_PROBLEM_
Below are the records. Reproduce the line that contains "Task: Click the CSS validator extension icon" and every line after it to the end, exactly and alone.

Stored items
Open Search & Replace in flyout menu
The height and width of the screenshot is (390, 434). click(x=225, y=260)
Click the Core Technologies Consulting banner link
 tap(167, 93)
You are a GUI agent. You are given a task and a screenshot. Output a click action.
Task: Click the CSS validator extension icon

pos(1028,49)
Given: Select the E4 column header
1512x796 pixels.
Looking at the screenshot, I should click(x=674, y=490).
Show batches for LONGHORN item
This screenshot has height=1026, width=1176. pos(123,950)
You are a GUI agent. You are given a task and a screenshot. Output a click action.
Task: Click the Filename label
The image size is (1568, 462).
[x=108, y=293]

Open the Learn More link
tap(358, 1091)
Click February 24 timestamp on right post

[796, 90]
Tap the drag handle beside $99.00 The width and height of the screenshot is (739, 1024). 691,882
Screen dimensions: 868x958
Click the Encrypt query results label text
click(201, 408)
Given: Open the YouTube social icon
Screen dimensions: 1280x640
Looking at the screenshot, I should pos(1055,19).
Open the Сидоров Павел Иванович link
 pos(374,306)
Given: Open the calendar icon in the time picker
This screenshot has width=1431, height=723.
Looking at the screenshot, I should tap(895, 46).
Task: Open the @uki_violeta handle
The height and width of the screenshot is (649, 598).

_YOUR SOLUTION_
Task: Click the CSS validator extension icon

pos(1028,49)
Given: Select the E4 column header
1512x796 pixels.
Looking at the screenshot, I should click(x=674, y=490).
Show batches for LONGHORN item
This screenshot has height=1026, width=1176. pos(123,950)
You are a GUI agent. You are given a task and a screenshot. Output a click action.
Task: Click the Filename label
The image size is (1568, 462).
[x=108, y=293]

Open the Learn More link
tap(358, 1091)
Click February 24 timestamp on right post

[796, 90]
Tap the drag handle beside $99.00 The width and height of the screenshot is (739, 1024). 691,882
Screen dimensions: 868x958
Click the Encrypt query results label text
click(201, 408)
Given: Open the YouTube social icon
Screen dimensions: 1280x640
Looking at the screenshot, I should pos(1055,19).
Open the Сидоров Павел Иванович link
 pos(374,306)
Given: Open the calendar icon in the time picker
This screenshot has width=1431, height=723.
Looking at the screenshot, I should tap(895, 46).
Task: Open the @uki_violeta handle
The height and width of the screenshot is (649, 598).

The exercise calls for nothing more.